Flaxseeds are a quick and easy way to add a powerful nutrition punch to your diet. It is best to have flaxseeds ground because when eaten whole, they tend to go through your system intact due to their hard outer shell.
To maximize their benefit, purchase ground flaxseed meal or grind your own flaxseeds in a coffee grinder. Store the flaxseed meal in an airtight container in the refrigerator to prevent them from going rancid.
Flaxseeds are rich in dietary fiber, protein, omega 3 fatty acids and many vitamins and minerals. A good rule of thumb is to workup to having 2 Tablespoons of ground flaxseeds per day. Easing them into your diet will help prevent any potential gut upset that may occur by going from zero to 100.
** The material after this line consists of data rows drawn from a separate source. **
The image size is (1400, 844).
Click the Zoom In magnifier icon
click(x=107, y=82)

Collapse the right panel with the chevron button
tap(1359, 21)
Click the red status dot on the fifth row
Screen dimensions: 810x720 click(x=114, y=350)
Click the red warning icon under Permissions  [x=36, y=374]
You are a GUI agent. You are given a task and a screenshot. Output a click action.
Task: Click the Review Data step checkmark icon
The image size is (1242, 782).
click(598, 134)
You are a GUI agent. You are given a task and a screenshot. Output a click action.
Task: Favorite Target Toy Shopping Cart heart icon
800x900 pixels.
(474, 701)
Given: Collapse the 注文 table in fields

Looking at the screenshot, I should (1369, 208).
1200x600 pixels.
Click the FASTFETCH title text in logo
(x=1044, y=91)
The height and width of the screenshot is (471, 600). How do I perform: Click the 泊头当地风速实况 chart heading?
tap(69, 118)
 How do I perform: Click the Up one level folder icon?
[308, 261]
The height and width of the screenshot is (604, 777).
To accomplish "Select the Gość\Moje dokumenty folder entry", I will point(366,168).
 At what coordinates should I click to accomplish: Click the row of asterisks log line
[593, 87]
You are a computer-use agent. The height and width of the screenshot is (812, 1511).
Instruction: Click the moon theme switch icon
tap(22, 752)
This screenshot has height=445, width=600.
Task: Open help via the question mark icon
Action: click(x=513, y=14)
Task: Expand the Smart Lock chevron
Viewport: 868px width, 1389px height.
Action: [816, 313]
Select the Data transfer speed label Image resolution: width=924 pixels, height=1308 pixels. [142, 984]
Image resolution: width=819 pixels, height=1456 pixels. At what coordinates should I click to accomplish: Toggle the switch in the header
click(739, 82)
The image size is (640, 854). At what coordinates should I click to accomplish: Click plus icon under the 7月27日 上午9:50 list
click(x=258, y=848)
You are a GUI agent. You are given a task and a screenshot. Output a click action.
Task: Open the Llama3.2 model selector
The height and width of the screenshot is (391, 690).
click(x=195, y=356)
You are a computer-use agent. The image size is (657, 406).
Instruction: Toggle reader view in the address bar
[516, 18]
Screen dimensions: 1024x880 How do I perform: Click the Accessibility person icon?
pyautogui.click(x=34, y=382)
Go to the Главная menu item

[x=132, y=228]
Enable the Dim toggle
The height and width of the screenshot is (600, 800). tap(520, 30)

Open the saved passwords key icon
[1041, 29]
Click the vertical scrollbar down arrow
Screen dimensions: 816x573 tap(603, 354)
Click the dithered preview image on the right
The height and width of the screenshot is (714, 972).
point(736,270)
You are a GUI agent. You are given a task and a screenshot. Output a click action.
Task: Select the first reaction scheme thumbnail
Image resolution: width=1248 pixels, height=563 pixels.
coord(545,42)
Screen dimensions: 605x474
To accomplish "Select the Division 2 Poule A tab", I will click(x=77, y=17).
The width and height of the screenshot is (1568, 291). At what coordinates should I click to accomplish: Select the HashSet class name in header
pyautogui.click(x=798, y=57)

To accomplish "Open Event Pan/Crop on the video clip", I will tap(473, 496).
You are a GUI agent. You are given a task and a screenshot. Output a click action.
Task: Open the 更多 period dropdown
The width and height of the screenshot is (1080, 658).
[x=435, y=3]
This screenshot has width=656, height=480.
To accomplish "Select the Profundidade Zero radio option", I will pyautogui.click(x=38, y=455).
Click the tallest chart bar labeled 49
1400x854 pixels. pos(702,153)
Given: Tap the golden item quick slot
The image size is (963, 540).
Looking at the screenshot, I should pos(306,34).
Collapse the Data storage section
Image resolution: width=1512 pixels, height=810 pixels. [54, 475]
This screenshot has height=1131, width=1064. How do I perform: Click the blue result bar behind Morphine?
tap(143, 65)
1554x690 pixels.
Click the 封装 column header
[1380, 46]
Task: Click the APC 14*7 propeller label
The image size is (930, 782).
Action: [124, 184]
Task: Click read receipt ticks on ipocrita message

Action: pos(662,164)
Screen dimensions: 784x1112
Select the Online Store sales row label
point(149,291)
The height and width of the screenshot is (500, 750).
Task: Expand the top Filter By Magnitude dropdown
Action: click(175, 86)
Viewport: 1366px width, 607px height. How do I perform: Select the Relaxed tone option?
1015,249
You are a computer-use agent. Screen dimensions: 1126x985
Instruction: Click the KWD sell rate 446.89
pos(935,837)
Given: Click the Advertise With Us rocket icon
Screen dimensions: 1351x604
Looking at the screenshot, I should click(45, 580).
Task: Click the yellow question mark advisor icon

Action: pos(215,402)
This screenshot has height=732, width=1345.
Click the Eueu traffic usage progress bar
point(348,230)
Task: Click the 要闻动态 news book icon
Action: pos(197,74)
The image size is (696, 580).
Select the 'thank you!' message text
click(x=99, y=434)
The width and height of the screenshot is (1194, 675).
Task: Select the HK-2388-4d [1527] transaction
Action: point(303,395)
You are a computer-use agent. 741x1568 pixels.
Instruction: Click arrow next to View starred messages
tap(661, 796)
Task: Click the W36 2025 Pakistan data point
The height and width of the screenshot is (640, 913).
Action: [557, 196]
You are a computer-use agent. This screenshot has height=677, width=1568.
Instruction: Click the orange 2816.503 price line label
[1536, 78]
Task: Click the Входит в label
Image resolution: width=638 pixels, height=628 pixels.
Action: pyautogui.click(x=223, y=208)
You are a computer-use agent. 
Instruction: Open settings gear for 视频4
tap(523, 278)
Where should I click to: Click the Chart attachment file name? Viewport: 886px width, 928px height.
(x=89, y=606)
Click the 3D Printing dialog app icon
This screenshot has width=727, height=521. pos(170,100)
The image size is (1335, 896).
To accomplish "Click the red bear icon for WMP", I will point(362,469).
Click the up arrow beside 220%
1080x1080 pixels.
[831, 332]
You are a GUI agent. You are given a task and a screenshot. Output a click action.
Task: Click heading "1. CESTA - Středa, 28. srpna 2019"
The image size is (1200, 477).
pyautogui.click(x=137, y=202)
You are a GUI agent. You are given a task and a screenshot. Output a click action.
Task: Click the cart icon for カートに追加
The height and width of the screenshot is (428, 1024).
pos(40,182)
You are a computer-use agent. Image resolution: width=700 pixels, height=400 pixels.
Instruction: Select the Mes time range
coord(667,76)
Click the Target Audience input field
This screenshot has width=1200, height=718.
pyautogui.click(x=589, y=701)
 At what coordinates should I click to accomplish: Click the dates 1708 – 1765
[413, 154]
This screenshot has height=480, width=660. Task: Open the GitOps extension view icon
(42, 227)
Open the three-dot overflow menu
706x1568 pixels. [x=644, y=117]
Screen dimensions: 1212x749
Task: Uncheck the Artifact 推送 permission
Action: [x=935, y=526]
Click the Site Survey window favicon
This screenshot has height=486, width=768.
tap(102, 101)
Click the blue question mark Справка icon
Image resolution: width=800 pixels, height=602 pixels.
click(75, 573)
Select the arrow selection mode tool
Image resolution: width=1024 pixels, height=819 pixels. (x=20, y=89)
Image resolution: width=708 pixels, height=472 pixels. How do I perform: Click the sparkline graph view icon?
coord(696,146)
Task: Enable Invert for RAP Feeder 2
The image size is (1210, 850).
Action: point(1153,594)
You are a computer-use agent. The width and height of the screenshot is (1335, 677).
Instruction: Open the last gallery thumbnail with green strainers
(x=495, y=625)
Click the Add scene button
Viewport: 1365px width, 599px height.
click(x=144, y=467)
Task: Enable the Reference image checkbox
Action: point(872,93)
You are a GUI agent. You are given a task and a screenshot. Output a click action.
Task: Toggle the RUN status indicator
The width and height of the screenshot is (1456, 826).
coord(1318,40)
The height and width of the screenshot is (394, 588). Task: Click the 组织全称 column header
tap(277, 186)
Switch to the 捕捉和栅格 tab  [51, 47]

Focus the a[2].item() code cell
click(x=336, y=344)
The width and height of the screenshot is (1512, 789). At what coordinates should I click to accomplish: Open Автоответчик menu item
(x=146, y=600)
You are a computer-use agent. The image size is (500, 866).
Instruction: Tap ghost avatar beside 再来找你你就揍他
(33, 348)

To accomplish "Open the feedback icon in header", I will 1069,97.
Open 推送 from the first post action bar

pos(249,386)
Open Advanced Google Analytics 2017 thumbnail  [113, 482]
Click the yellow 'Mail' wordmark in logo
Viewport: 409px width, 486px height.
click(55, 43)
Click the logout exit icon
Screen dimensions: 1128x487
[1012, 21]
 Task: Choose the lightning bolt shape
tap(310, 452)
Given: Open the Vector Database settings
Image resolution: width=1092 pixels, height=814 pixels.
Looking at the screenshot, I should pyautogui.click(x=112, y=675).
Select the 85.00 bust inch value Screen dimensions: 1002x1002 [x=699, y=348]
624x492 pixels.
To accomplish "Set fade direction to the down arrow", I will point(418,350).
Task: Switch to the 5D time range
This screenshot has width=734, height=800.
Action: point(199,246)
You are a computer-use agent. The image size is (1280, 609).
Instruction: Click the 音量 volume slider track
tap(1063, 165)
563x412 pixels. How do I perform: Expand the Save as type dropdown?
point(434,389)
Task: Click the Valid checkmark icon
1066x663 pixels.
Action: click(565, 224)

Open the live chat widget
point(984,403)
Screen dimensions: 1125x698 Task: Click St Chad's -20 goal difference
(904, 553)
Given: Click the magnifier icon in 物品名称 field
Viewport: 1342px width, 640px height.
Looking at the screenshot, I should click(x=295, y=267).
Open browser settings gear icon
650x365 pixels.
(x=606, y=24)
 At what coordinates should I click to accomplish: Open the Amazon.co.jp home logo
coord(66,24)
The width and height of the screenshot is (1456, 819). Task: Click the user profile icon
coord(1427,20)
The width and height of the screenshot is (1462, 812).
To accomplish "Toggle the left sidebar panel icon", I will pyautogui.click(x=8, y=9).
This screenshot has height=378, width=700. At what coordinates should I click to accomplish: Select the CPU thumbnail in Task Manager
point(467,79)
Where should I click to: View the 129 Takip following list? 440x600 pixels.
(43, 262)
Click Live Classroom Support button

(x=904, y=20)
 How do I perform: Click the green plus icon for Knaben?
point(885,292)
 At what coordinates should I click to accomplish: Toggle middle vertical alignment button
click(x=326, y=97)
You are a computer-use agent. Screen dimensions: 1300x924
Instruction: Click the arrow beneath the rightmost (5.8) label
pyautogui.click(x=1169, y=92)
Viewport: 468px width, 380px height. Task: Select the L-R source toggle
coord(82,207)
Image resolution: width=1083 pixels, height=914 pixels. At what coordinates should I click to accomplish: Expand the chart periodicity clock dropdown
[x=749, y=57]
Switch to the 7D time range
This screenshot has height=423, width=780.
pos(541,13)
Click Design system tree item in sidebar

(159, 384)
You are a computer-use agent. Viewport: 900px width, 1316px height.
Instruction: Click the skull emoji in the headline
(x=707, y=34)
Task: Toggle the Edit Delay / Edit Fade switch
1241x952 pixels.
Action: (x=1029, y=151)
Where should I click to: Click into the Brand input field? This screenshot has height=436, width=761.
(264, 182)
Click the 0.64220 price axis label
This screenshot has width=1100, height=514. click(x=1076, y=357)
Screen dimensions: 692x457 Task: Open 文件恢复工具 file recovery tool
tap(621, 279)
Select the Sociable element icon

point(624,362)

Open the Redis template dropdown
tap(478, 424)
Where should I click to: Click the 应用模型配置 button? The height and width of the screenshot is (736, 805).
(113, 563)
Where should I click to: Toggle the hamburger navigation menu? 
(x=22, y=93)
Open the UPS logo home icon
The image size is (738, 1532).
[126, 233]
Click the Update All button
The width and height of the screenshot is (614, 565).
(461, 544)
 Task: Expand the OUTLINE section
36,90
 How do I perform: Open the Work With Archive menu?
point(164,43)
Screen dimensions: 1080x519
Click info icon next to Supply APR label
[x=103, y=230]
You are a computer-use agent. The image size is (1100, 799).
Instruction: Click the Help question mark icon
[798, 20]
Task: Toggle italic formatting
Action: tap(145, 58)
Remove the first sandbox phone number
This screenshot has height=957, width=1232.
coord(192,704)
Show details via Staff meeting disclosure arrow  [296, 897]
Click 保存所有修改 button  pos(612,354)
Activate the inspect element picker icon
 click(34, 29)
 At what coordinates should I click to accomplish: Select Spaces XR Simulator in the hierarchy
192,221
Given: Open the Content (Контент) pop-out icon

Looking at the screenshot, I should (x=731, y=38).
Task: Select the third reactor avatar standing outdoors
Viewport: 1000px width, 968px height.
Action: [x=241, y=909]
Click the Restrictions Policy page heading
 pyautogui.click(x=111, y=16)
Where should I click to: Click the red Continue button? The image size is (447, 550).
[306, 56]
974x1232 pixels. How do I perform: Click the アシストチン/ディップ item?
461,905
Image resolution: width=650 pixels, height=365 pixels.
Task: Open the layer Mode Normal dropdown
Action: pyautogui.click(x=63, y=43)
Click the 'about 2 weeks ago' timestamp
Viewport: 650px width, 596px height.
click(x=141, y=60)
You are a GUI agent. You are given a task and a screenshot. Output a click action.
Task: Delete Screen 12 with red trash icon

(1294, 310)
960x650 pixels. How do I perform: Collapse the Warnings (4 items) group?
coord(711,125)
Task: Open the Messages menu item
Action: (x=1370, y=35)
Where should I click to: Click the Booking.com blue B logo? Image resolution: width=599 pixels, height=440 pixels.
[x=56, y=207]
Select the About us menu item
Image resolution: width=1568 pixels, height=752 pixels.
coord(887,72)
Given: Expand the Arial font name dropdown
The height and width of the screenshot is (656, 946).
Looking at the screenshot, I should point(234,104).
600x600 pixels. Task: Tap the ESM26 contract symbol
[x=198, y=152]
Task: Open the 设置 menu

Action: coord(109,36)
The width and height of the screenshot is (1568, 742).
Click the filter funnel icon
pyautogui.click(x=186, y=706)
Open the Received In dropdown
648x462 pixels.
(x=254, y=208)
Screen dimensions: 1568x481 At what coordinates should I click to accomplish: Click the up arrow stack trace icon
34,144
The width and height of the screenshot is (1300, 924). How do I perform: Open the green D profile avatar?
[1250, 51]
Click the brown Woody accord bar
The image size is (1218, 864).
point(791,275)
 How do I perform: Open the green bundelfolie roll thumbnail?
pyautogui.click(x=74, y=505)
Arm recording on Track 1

To begin, they are fabulous at promoting healthy gut motility. A winning combination for promoting healthy bowel movements is combining ground flaxseed with unsweetened applesauce. The soluble fiber in the applesauce will provide added weight and hydration to the stool preventing constipation. They can also be mixed into a probiotic-rich yogurt for added gut-health properties.
Second, they are rich in a plant compound called lignans. These are low-grade phytoestrogens that in some ways can act the same way our own estrogen does. This can be beneficial in regulating mood and coping with hormone fluctuations which can aggravate pre-menstrual or menopausal symptoms. For example, studies show that phytoestrogens also help reduce the severity and intensity of hot flashes. Because estrogen plays a role in maintaining bone density, the phytoestrogens can also help preserve bone mass. Likewise, phytoestrogens may be impactful in treating acne as the phytoestrogens can block the male androgen hormones that can sometimes be at the cause of acne.
Third, because they are rich in fiber, protein, and healthy fat, they tend to promote a feeling of fullness and may help with overall weight management efforts. In addition, because of this nutrient profile, they help to slow the absorption of sugar into the blood stream and reduce the risk of type 2 diabetes and undesirable blood glucose swings that can negatively impact mood and weight control efforts. The fiber and omega 3 fatty acids in the flaxseeds also acts to help reduce cholesterol and blood pressure which lead to a lower risk for stroke and heart disease.
Finally, flaxseeds have a mild, nutty flavor and can be easily incorporated into your daily diet. In addition to mixing them into applesauce or yogurt, try them in smoothies, overnight oats or as a salad topper. You can even use them as an egg replacer in baked goods by mixing one tablespoon of ground flaxseeds into two and a half tablespoons of water and letting it thicken for five minutes.